This is a very good question, and the answer proves to be not that straightforward.
Instinctively, most people would tend to recommend a Student's paired t-test; but, as explained in the excellent post Statistical Significance Tests for Comparing Machine Learning Algorithms of Machine Learning Mastery, this test is not actually suited for this case, as its assumptions are in fact violated:
In fact, this [Student's t-test] is a common way to compare
classifiers with perhaps hundreds of published papers using this
methodology.
The problem is, a key assumption of the paired Student’s t-test has
been violated.
Namely, the observations in each sample are not independent. As part
of the k-fold cross-validation procedure, a given observation will be
used in the training dataset (k-1) times. This means that the
estimated skill scores are dependent, not independent, and in turn
that the calculation of the t-statistic in the test will be
misleadingly wrong along with any interpretations of the statistic and
p-value.
The article goes on to recommend the McNemar's test (see also this, now closed, SO question), which is implemented in the statsmodels Python package. I will not pretend to know anything about it and I have never used it, so you might need to do a further digging by yourself here...

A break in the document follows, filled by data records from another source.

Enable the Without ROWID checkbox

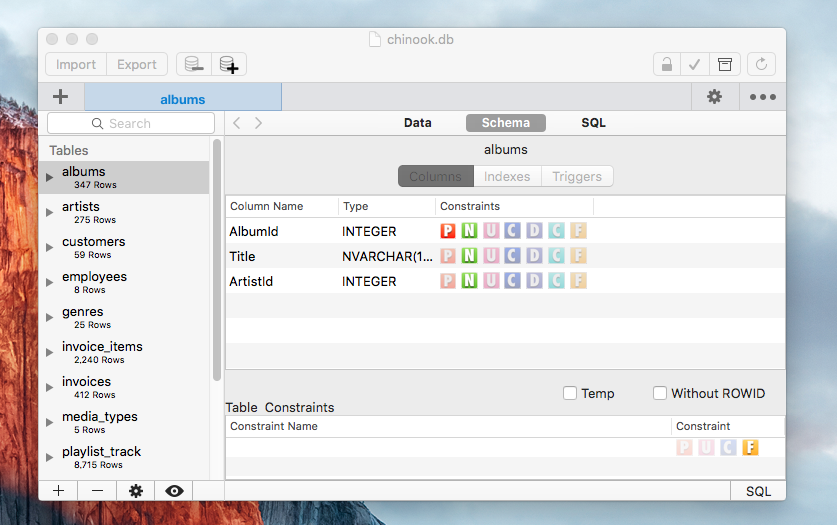(x=660, y=393)
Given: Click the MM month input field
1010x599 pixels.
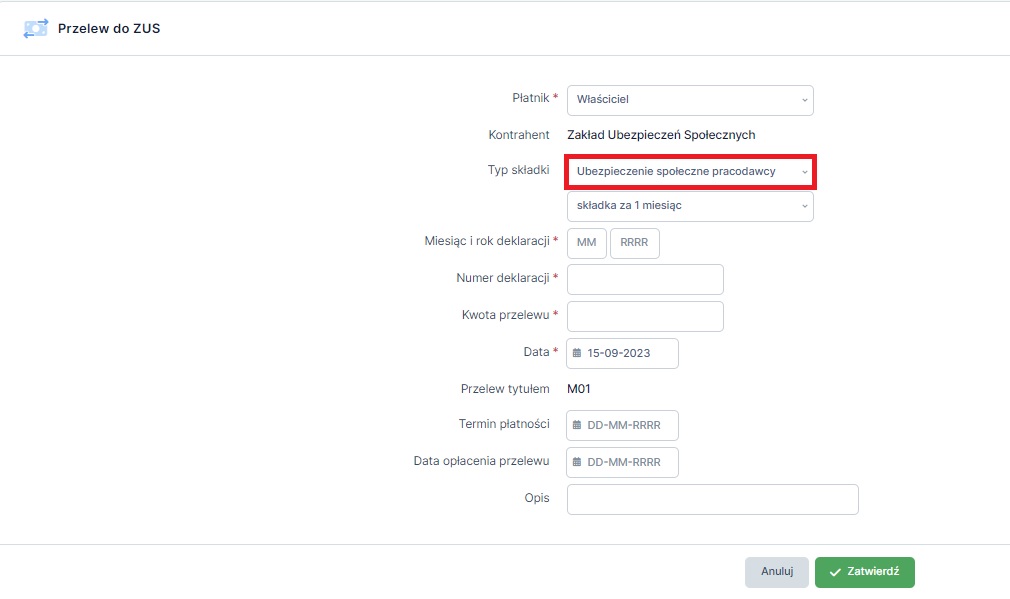Looking at the screenshot, I should point(586,243).
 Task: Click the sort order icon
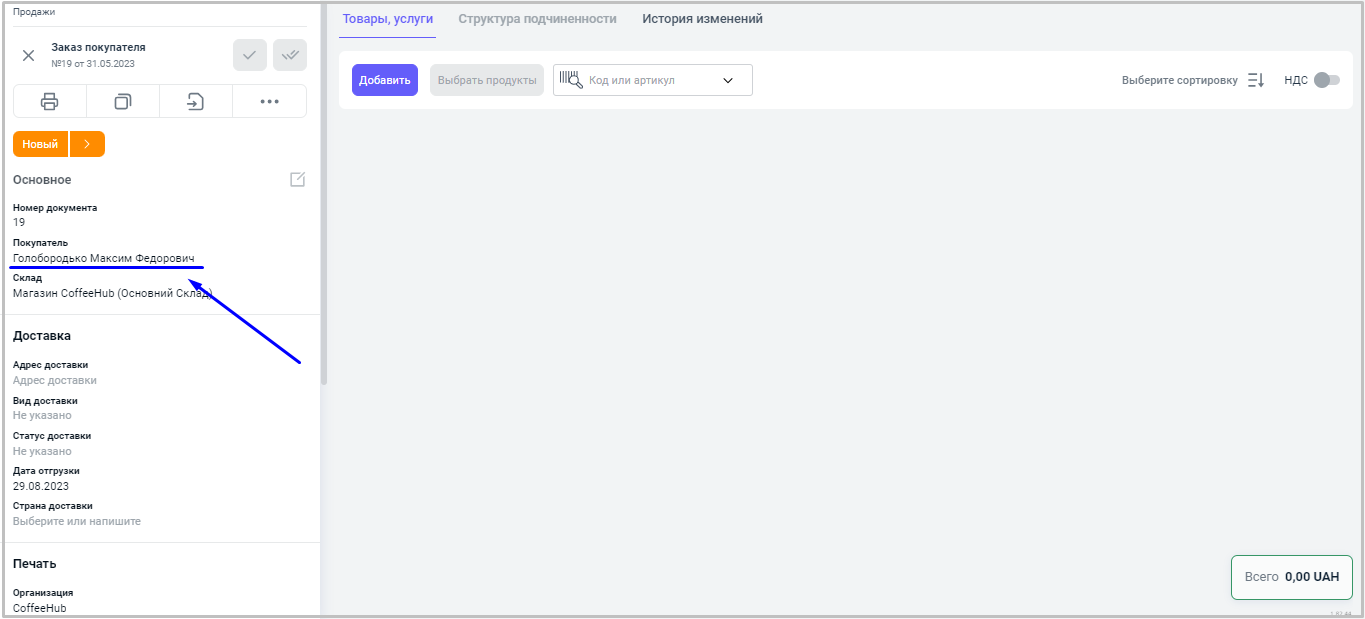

Nevertheless, as reported by the aforementioned post, a Student's t-test can be a "last resort" approach:
It’s an option, but it’s very weakly recommended.
and this is what I am going to demonstrate here; use it with caution.
To start with, you will need not only the averages, but the actual values of your performance metric in each one of the k-folds of your cross-validation. This is not exactly trivial in scikit-learn, but I have recently answered a relevant question on Cross-validation metrics in scikit-learn for each data split, and I will adapt the answer here using scikit-learn's Boston dataset and two decision tree regressors (you can certainly adapt these to your own exact case):
from sklearn.model_selection import KFold
from sklearn.datasets import load_boston
from sklearn.metrics import mean_absolute_error
from sklearn.tree import DecisionTreeRegressor
X, y = load_boston(return_X_y=True)
n_splits = 5
kf = KFold(n_splits=n_splits, shuffle=True)
model_1 = DecisionTreeRegressor(max_depth = 4, criterion='mae',random_state=1)
model_2 = DecisionTreeRegressor(max_depth = 8, criterion='mae', random_state=1)
cv_mae_1 = []
cv_mae_2 = []
for train_index, val_index in kf.split(X):
model_1.fit(X[train_index], y[train_index])
pred_1 = model_1.predict(X[val_index])
err_1 = mean_absolute_error(y[val_index], pred_1)
cv_mae_1.append(err_1)
model_2.fit(X[train_index], y[train_index])
pred_2 = model_2.predict(X[val_index])
err_2 = mean_absolute_error(y[val_index], pred_2)
cv_mae_2.append(err_2)
cv_mae_1 contains the values of our metric (here mean absolute error - MAE) for each of the 5 folds of our 1st model:
cv_mae_1
# result:
[3.080392156862745,
2.8262376237623767,
3.164851485148514,
3.5514851485148515,
3.162376237623762]
and similarly cv_mae_2 for our 2nd model:
cv_mae_2
# result
[3.1460784313725494,
3.288613861386139,
3.462871287128713,
3.143069306930693,
3.2490099009900986]
Having obtained these lists, it is now straightforward to calculate the paired t-test statistic along with the corresponding p-value, using the respective method of scipy:
from scipy import stats
stats.ttest_rel(cv_mae_1,cv_mae_2)
# Ttest_relResult(statistic=-0.6875659723031529, pvalue=0.5295196273427171)
where, in our case, the huge p-value means that there is not a statistically significant difference between the means of our MAE metrics.
Hope this helps - do not hesitate to dig deeper by yourself...